NZ too doesn’t do graduation from High Schools (not in the way we see on US movies / TV) but the closest thing that comes to my mind were the prizegivings at the end of the year – e.g. The student who scored highest in, say, English for the 7th Form year might receive a book of poetry or somesuch. Typically held on an evening, parents and students got a bit dressed up, students were called up to receive prizes and applauded.

(My wife has a recipe book in the cupboard with a bookplate marking it as a prize for Art History).

Awards evenings are common in US high schools too, in addition to the commencement ceremony and all the related parties.

Just walking away from school and your classmates after all those years seems a little sad, frankly. We have similar ceremonies for finishing middle school, elementary school, even nursery school.

They could lock them in the great hall with a bunch of Dementors, Dragons and Werewolves.

Those who can apparate, survive.

If Hogwarts follows the pattern of British “Public” schools my guess would be that they have a Speech Day towards the end of the School Year with prizes but no diplomas. As others have pointed out OWLs and NEWTs take the place of GCSEs and A Levels (or Ordinary Grades and Highers as Hogwarts seems to be in Scotland!) and the results won’t come through till during the summer holidays.

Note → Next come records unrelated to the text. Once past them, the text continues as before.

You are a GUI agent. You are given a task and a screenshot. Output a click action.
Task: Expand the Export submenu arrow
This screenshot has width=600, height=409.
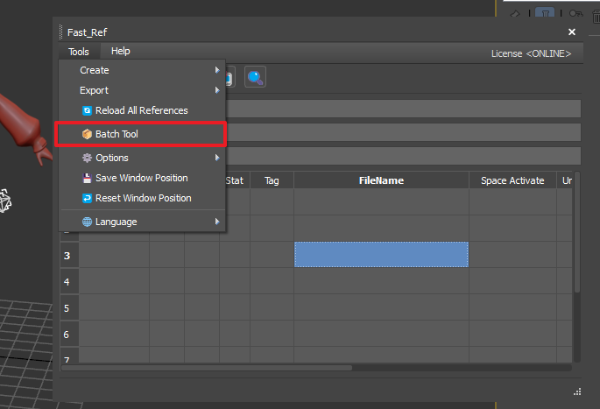coord(216,90)
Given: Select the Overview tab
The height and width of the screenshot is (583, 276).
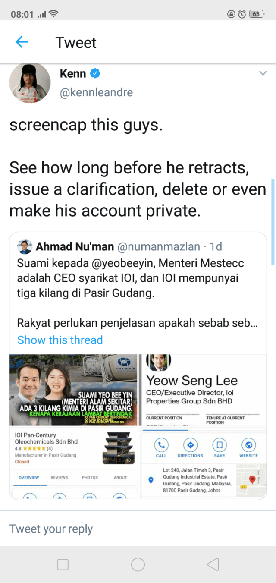Looking at the screenshot, I should (28, 478).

If Hogwarts has a Speech Day I would expect proud parents to attend and a distinguished former pupil to make a speech before the prizes are handed out but there is no mention I can remember of anything like this. I wonder if the end of year feast takes its place without friends and family? Certainly it is at the end of year feast the inter-house competition is settled which is just the sort of thing that would normally be announced at the Speech Day.

ElvisL1ves writes:

> Just walking away from school and your classmates after all those years seems
> a little sad, frankly. We have similar ceremonies for finishing middle school,
> elementary school, even nursery school.

Graduation ceremonies for middle school, elementary school, and nursery school are fairly recent things. Certainly when I graduated from high school in 1970 (in a not particularly well-off area), there were no ceremonies for anything below high school that I had ever heard of. And for what it’s worth, I find the notion of ceremonies and certificates for lower grades horrifying. But if we want to argue about whether it’s a good thing to have ceremonies and certificates for those grades, that should really be a new thread.

Pakistan (and rest of South Asia’s I presume) system was a lot like the British system; you had exams end of the year (late may early to mid june) and then that was it. You may have a farewell party for the departing class sometime after the exams; but that was dependant on the individual school.

Instead of being snarky you could have just answered the question. We don’t kknow.

Everyone else, thank you for the answers - it’s a good question and I wasn’t aware of how your schools worked.

Hell, when I graduated from high school in 1991, there was none of that nonsense like elementary school or middle school graduation, probably because it means exactly nothing, since there are no requirements to graduate and you still have to go on to middle or high school.

Would anyone bother with lower graduations if K-12 was all in the same school?

For that matter, high school graduation didn’t mean much to me either; I had 4-5 more years of college left to go!